Early life and career
Ruegger was raised in Metuchen, New Jersey. During his childhood, he made drawings of The Flintstones when it aired. He graduated from Metuchen High School in 1972.

In 1976, he made his first cartoon, called The Premiere of Platypus Duck, while he was a student at Dartmouth College. Shortly after graduation from Dartmouth that year, he moved to Los Angeles to become an animator. Ruegger began his career at Filmation, writing for Gilligan's Planet. He soon after joined Hanna-Barbera, writing and producing various animated series, most notably The New Scooby-Doo Mysteries, Snorks, The 13 Ghosts of Scooby-Doo, Pound Puppies, and A Pup Named Scooby-Doo. He also wrote one episode of He-Man and the Masters of the Universe.

In 1989, he began working alongside Jean MacCurdy and Steven Spielberg at Warner Bros. Animation to create and produce several animated series, including Tiny Toon Adventures, Taz-Mania, Batman: The Animated Series, The Plucky Duck Show, Animaniacs, Pinky and the Brain, Freakazoid, Road Rovers, and Histeria.

In 2004, Ruegger started Tom Ruegger Production, a full-service animation studio. In 2006, Ruegger began developing, story-editing and serving as executive producer on the 40-episode animated series Animalia, based on the picture book by Graeme Base. Along with Nicholas Hollander, he developed and story-edited another animated series entitled Sushi Pack.

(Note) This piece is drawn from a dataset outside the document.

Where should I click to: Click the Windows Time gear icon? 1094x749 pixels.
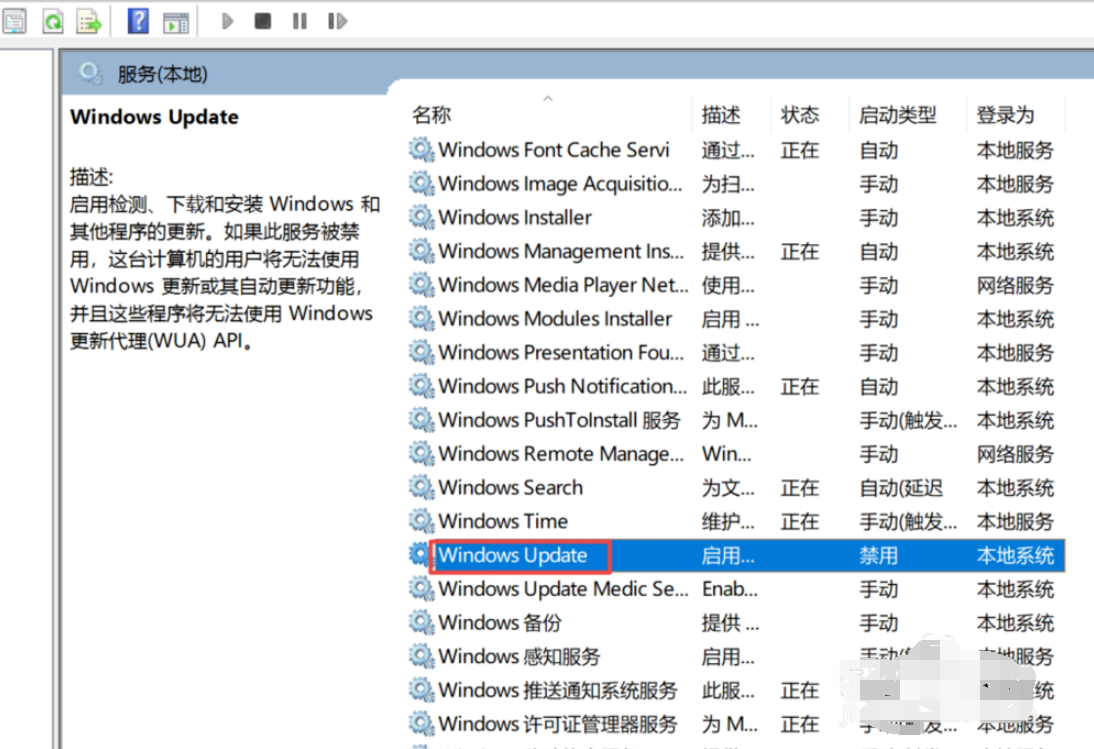coord(421,521)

In 2011, Ruegger began working for Disney Television Animation, where he executive produced 40 half-hours of The 7D for Disney XD, a comedy based on the seven Dwarfs from Snow White and the Seven Dwarfs.

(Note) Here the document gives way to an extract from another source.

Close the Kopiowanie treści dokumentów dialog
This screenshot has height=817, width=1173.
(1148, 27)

Ruegger has received fourteen Emmy Awards for his work in animation.

Personal life
Ruegger married voice actress Adrienne Alexander in 1983; they have three sons together, Nathan, Luke and Cody. The couple divorced in 2004. In 2006, he married marathon runner Annie Malley, and they reside near Los Angeles, California. Nathan and Luke have become voice actors. Nathan voiced the baby version of Plucky Duck on Tiny Toon Adventures, Skippy Squirrel on Animaniacs and Froggo on Histeria, where Luke provided the voice for the Flame and Bumpo Basset on Animaniacs and Big Fat Baby on Histeria. Cody performed the voice of Little Blue Bird on Animaniacs and Loud Kiddington on Histeria. Ruegger's sons also are the primary inspiration behind the main characters in Animaniacs, Yakko, Wakko and Dot.

As of 2017, Cody is serving as an attorney in New York City, while Nathan and Luke have careers in film and television in Los Angeles.

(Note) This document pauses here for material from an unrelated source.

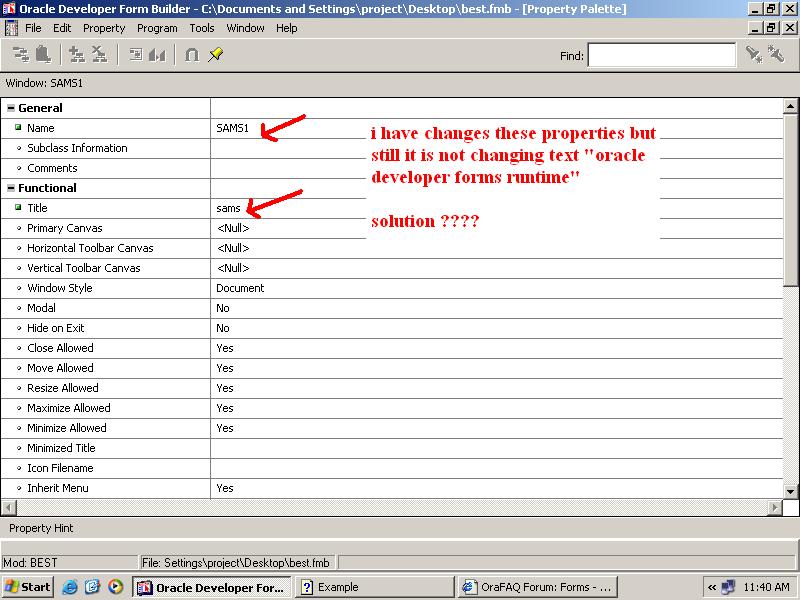This screenshot has height=600, width=800.
Task: Click the Windows Start button
Action: pyautogui.click(x=28, y=587)
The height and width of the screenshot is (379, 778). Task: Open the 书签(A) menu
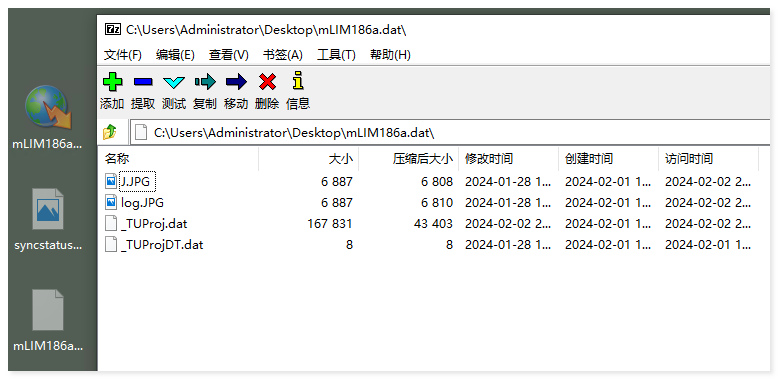pyautogui.click(x=283, y=55)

Ruegger himself also made occasional cameos on his shows in caricature form, most notably as the recurring character of director Cooper DeVille in Tiny Toon Adventures.

Filmography

Film

Television

References

External links
 
 Official blog

1950s births
20th-century American artists
20th-century American male writers
21st-century American artists
21st-century American writers
American male screenwriters
American male television writers
American lyricists
American parodists
American producers
American storyboard artists
American television writers
Animators from California
Animators from New Jersey
Dartmouth College alumni
Daytime Emmy Award winners
Filmation people
Hanna-Barbera people
Living people
Metuchen High School alumni
People from Metuchen, New Jersey
Primetime Emmy Award winners
Screenwriters from California
Screenwriters from New Jersey
Songwriters from California
Songwriters from New Jersey
Warner Bros. Animation people
Writers from Los Angeles
Year of birth missing (living people)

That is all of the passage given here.